A room temperature bonding for bonding wafers by contacting wafer surfaces with each other, which are activated in a vacuum environment, is known. For example, a bonding method of silicon wafers is disclosed in JP Patent No. 2,791,429 (Patent Literature 1). The room temperature bonding method of the silicon wafers is a method of bonding one silicon wafer and another silicon wafer to each other. According to the room temperature bonding method of the silicon wafers, bonding surfaces of both the silicon wafers are sputtered and etched with an inert gas ion beam or an inert gas fast atom beam in a vacuum environment at room temperature, prior to bonding.
In addition, a manufacturing method and a laminated structure are disclosed in JP 2004-358602 A (Patent Literature 2). According to the manufacturing method of the laminated structure, a donor substrate, in which a plurality of cross-section pattern members corresponding to cross-section patterns of the structure is formed, is prepared. Then, the donor substrate and a target substrate are disposed such that these substrates are faced with each other. And then, the target substrate is aligned to the cross-section pattern member and pressed to the cross-section pattern member. After that, these substrates are separated from each other. By repeating the above processing, the cross-section pattern members are transferred to the target substrate and the laminated structure, in which the cross-section patterns are laminated and bonded, is manufactured. Preparation of the donor substrate includes a first step of forming a reverse pattern layer obtained by reversing a cross-sectional pattern of the structure on the donor substrate, a second step of forming a plurality of the cross-section pattern members by plating in space portions corresponding to the cross-sectional pattern of the structure with the reverse pattern layer, and a third step of removing the reverse pattern layer.
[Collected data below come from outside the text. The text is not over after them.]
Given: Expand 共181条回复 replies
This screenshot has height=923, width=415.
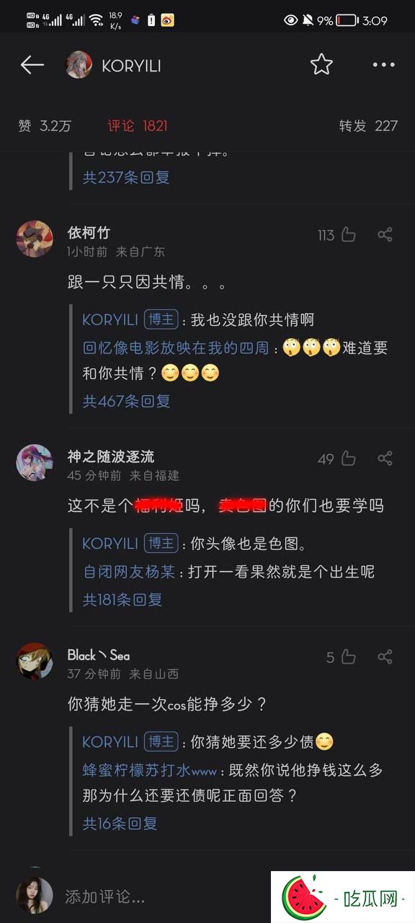Looking at the screenshot, I should (x=122, y=599).
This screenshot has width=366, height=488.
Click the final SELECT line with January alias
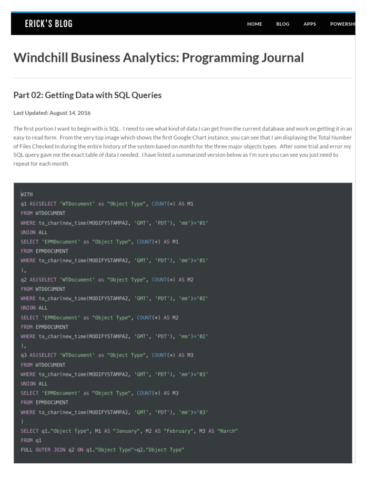point(129,431)
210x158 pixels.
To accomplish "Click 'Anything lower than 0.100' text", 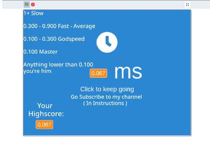I will tap(58, 65).
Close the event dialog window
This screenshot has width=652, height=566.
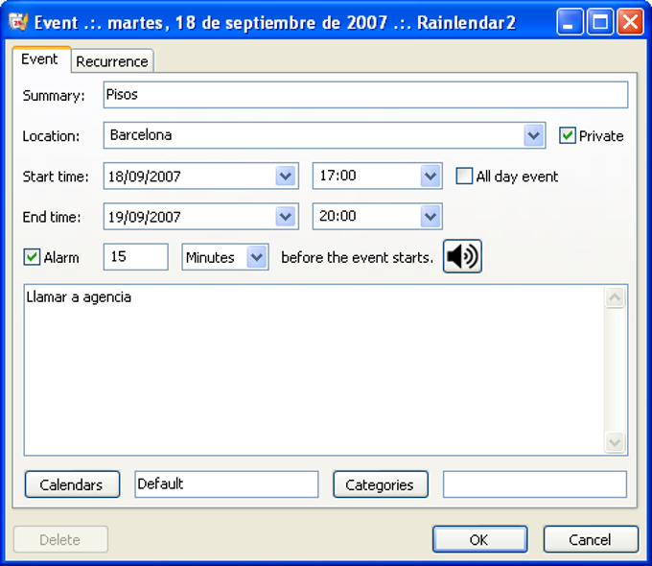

Moreover, a room temperature bonding method is disclosed in Japanese Patent No. 4,172,806 (Patent Literature 3: corresponding to US2010/0,000,663A1). This room temperature bonding method is a method of bonding a plurality of substrates via an intermediate material at room temperature. This room temperature bonding method includes a step of forming the intermediate material on a substrate surface to be bonded by sputtering a plurality of targets physically, and a step of activating the substrate surface to be bonded by physical sputtering.
Such room temperature bonding is suitable for manufacturing the MEMS device, and it is suitable for manufacturing the semiconductor device. Therefore, in recent years, MEMS devices and semiconductor devices using the room temperature bonding apparatus has been produced, and the devices using the room temperature bonding are spreading. As a result, regarding room temperature bonding, a request for bonding different kinds of materials to each other is coming out. The different kinds of materials are, for example, different kinds of materials never bonded to each other so far, or different kinds of materials which are difficult to be bonded to each other.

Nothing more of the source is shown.